Saved data entries
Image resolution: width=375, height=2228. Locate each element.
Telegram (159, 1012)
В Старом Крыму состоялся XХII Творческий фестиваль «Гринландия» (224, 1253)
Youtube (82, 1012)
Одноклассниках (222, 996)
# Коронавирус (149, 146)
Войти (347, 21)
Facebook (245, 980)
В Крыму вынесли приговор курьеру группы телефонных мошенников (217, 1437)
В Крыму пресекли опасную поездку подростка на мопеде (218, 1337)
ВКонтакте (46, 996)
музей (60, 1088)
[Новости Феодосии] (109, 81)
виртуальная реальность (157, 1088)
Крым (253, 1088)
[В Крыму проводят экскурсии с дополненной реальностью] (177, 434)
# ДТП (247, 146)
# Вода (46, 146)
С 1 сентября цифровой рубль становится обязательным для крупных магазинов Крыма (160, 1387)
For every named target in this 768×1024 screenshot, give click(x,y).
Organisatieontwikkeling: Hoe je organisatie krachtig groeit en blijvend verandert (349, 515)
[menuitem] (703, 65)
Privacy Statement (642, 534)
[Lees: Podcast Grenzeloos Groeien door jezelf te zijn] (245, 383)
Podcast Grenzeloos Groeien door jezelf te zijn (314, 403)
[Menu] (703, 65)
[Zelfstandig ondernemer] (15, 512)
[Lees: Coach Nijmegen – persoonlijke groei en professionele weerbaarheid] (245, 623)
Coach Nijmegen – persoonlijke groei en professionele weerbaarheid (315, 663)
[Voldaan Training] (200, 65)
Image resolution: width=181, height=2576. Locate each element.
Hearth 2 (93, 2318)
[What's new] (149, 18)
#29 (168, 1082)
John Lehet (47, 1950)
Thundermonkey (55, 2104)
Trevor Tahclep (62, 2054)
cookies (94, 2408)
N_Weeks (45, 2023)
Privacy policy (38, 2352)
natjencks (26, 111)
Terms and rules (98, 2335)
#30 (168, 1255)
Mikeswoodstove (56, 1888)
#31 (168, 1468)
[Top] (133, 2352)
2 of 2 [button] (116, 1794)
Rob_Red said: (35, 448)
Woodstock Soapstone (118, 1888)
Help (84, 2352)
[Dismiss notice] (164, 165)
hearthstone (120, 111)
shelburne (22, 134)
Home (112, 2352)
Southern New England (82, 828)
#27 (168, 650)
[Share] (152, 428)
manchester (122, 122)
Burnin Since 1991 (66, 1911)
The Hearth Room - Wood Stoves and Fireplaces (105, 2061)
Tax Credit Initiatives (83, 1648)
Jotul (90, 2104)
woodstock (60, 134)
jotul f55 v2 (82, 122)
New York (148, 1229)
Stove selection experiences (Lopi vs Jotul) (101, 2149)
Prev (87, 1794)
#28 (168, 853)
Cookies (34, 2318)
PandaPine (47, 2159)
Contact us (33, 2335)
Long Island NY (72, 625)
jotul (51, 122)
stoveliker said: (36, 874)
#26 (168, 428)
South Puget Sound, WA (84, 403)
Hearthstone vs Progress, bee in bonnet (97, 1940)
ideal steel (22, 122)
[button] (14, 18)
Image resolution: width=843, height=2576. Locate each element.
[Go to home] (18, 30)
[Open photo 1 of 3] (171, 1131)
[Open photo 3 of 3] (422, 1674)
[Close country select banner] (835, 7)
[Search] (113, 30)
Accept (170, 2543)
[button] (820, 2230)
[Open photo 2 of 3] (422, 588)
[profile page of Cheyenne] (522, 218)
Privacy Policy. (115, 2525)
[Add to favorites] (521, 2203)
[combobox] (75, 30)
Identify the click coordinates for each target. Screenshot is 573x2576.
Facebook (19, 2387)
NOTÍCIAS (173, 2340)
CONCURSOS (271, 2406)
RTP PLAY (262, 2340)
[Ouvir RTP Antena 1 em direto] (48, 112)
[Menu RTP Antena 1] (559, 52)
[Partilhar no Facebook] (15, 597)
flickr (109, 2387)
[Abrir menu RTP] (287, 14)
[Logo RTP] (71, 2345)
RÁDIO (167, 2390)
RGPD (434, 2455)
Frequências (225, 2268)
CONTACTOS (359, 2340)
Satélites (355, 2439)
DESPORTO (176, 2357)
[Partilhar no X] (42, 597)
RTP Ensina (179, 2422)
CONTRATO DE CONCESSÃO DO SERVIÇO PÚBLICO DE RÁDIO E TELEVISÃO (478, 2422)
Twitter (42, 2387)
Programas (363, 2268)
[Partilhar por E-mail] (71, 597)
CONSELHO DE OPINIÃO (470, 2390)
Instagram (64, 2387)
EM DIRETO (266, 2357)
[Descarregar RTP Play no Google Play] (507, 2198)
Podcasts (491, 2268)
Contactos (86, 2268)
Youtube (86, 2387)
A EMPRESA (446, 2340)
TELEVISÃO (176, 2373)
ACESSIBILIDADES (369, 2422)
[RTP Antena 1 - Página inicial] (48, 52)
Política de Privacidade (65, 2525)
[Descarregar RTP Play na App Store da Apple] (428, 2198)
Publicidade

* **Exercise aim**
Look through the data above for the word "persoonlijke". Report each line where it occurs.

* **Answer area**
[Lees: Coach Nijmegen – persoonlijke groei en professionele weerbaarheid] (245, 623)
Coach Nijmegen – persoonlijke groei en professionele weerbaarheid (315, 663)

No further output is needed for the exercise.